Life Insurance Settlement Options – How to Choose the Right One

life insurance settlement options

Life insurance is a great idea, but that is just the beginning. When you set up your policy, you also decide how the beneficiary receives the proceeds.

Whether you apply for a no exam policy or a fully underwritten one requiring a paramed exam, you still have other decisions.

So, how do you choose the right life insurance settlement option for the death benefit payout?

Life Insurance Settlement Options

Make sure you choose carefully, as your decision may be irrevocable.

The five most common life insurance settlement options:

Lump-Sum Payout

Most people who buy life insurance will designate their beneficiary and not give it another thought.

That’s perfectly fine to do.

Life insurers would pay the death benefit as a lump sum unless another option were previously chosen.

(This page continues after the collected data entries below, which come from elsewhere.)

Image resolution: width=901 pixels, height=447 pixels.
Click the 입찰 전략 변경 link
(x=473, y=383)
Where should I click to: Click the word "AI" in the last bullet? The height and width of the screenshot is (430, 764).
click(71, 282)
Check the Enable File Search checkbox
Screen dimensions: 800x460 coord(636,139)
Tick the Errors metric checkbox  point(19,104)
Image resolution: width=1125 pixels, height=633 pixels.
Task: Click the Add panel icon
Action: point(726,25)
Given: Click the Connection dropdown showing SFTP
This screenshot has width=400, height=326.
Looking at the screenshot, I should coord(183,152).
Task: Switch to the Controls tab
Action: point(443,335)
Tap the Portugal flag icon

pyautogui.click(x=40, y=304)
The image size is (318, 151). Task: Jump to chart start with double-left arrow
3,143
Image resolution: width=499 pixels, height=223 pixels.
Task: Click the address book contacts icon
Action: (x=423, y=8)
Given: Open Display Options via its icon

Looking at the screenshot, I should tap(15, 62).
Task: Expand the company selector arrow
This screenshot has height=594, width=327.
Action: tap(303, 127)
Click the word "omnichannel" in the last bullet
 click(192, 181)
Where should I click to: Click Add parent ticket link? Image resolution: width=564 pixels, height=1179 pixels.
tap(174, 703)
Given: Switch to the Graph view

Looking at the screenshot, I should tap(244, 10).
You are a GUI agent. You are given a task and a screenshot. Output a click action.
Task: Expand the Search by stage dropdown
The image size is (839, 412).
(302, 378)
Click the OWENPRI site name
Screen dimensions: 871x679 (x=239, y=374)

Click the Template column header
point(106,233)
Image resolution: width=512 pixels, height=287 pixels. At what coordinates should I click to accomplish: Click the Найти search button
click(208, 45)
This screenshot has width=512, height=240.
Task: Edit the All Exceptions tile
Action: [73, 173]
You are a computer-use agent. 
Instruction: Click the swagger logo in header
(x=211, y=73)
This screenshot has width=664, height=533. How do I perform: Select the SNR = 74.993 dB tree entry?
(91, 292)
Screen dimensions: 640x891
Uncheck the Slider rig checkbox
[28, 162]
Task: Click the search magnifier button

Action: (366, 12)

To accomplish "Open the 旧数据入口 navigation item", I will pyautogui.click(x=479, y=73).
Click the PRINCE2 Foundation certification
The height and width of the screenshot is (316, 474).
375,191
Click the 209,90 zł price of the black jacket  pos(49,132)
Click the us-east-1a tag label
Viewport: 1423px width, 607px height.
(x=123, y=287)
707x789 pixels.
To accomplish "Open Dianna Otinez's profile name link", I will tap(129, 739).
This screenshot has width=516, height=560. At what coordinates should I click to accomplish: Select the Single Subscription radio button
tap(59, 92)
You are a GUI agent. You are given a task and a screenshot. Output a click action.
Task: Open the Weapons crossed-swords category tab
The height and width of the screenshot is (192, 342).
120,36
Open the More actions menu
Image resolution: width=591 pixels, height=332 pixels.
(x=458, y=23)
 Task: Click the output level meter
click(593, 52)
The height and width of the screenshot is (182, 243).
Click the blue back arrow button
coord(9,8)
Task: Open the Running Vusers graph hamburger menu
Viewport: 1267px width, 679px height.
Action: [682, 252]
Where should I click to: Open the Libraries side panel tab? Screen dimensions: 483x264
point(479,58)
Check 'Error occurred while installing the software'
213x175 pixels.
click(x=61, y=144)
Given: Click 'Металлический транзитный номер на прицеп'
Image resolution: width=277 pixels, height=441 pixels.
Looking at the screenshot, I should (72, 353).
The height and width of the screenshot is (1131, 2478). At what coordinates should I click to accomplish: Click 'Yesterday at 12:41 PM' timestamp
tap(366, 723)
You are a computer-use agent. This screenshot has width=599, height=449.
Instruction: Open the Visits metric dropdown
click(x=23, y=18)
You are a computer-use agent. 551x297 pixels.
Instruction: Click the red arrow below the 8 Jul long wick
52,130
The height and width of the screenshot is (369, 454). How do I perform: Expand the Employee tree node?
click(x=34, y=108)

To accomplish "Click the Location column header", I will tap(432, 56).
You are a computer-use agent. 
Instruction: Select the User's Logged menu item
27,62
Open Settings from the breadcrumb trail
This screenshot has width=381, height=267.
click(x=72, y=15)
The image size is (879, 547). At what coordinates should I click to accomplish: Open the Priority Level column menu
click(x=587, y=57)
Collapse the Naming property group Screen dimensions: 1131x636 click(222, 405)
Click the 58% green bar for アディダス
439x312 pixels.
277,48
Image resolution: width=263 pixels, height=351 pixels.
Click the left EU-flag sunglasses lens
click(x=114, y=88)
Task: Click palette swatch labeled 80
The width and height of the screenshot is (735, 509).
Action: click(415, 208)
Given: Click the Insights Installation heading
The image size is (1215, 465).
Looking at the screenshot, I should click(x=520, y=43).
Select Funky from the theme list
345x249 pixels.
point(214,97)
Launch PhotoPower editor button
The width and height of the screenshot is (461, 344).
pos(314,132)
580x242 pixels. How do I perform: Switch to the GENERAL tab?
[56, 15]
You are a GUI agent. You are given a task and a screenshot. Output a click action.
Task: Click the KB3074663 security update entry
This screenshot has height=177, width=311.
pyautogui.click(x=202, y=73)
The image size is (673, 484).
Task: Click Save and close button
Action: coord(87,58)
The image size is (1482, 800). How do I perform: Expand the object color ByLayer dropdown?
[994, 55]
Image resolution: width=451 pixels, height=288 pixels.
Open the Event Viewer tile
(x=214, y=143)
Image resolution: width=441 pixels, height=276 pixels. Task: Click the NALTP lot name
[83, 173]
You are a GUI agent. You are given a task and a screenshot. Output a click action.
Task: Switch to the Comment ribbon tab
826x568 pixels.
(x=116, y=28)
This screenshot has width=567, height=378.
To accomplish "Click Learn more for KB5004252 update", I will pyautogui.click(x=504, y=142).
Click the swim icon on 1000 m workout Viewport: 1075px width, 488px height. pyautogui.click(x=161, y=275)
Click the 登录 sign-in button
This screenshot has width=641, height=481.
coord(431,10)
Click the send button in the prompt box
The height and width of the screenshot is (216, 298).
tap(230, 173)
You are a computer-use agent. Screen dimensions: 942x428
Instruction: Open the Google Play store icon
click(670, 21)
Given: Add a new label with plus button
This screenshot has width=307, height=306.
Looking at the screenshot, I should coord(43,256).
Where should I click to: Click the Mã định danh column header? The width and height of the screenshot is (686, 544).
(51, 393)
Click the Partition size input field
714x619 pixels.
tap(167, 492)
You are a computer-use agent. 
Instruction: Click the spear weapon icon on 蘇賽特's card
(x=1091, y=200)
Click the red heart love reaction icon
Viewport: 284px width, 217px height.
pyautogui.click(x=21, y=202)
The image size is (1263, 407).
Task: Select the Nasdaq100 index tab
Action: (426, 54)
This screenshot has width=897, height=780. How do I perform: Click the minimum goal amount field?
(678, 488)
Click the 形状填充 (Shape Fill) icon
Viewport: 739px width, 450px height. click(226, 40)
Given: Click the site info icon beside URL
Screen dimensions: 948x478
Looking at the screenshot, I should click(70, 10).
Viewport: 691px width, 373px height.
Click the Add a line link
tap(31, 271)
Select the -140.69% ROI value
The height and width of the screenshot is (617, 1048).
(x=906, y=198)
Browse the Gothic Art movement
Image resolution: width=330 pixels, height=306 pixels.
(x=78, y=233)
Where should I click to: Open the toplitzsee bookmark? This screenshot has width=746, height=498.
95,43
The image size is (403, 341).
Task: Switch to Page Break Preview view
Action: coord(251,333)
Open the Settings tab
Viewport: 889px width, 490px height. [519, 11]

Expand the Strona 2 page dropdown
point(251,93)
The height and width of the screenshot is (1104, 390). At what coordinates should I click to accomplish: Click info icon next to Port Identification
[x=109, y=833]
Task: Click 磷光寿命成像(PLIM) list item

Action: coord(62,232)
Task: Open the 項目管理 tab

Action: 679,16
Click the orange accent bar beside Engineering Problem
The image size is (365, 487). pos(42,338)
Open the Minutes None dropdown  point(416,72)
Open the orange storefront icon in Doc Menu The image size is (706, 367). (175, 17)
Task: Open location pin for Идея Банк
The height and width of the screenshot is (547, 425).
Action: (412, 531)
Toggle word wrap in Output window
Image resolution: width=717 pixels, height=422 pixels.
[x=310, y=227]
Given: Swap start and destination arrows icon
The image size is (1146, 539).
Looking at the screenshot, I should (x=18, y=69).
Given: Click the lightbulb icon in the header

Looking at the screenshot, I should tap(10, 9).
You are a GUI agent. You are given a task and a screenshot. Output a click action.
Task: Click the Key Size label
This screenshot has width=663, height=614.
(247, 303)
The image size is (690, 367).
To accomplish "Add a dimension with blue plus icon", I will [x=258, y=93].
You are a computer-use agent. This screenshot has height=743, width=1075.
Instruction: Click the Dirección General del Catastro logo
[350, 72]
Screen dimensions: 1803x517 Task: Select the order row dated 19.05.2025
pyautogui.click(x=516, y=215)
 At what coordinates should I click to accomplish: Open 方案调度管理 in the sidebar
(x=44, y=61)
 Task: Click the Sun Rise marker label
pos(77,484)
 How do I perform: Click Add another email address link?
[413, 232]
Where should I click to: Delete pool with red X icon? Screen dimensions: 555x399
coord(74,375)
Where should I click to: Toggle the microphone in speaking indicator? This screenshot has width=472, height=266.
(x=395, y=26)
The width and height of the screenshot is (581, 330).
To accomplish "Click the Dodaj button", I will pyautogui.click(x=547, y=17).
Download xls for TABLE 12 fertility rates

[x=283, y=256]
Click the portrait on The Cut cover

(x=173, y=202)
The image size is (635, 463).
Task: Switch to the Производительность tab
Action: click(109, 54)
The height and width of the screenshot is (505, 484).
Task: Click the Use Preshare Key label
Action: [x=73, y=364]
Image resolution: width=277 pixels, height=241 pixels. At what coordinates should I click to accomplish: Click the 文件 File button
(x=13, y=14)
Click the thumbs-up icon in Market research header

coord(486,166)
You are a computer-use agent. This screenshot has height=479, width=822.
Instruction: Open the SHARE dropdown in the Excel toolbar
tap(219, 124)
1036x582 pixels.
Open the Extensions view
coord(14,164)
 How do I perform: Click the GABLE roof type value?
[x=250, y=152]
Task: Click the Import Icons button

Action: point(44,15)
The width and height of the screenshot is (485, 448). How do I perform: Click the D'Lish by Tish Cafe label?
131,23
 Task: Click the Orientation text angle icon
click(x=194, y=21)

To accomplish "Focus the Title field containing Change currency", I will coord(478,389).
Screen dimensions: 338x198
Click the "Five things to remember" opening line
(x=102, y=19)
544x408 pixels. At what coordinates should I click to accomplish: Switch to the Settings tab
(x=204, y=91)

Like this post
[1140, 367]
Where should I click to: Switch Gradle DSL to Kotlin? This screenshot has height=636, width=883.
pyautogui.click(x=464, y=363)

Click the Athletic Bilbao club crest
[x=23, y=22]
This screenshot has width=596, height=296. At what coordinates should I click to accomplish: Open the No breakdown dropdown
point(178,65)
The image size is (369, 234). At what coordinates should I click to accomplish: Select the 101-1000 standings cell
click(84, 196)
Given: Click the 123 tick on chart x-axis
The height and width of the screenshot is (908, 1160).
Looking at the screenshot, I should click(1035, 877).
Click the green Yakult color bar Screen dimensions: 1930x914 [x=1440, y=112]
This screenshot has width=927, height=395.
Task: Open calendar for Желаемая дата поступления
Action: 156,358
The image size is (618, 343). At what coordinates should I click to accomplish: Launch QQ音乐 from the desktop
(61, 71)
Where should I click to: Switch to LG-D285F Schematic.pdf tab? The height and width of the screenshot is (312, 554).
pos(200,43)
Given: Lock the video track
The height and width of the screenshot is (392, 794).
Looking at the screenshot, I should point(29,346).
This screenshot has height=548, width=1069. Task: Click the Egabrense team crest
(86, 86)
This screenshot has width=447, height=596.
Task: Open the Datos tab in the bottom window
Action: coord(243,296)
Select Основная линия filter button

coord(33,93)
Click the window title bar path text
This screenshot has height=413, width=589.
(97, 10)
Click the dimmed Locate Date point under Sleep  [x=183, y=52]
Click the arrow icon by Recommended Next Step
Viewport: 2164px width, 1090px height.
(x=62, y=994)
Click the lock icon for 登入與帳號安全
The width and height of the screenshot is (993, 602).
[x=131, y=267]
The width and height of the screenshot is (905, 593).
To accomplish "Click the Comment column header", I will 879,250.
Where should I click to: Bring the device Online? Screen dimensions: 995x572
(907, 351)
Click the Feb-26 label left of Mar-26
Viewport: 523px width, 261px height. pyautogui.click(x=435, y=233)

Depending on how much life insurance you buy, another option for you to consider is how the beneficiary receives the proceeds.

I don’t know what the statistics say, but in our experience, lumpsum is the most common settlement option for accidental death, term life, universal, and whole life policies.

A lump-sum payout pays the full death benefit to the beneficiary in one payment.

This is always the best option for key person life insurance and SBA life insurance policies used in business cases.

The beneficiaries may spend the money as they see fit.

If you must have life insurance as part of a divorce decree, the lump sum option is probably best unless another option was agreed to.

But what if you are concerned about how the money will be spent?

Maybe a lump sum isn’t the best option for your beneficiary.

If that’s the case, take a look at these settlement options.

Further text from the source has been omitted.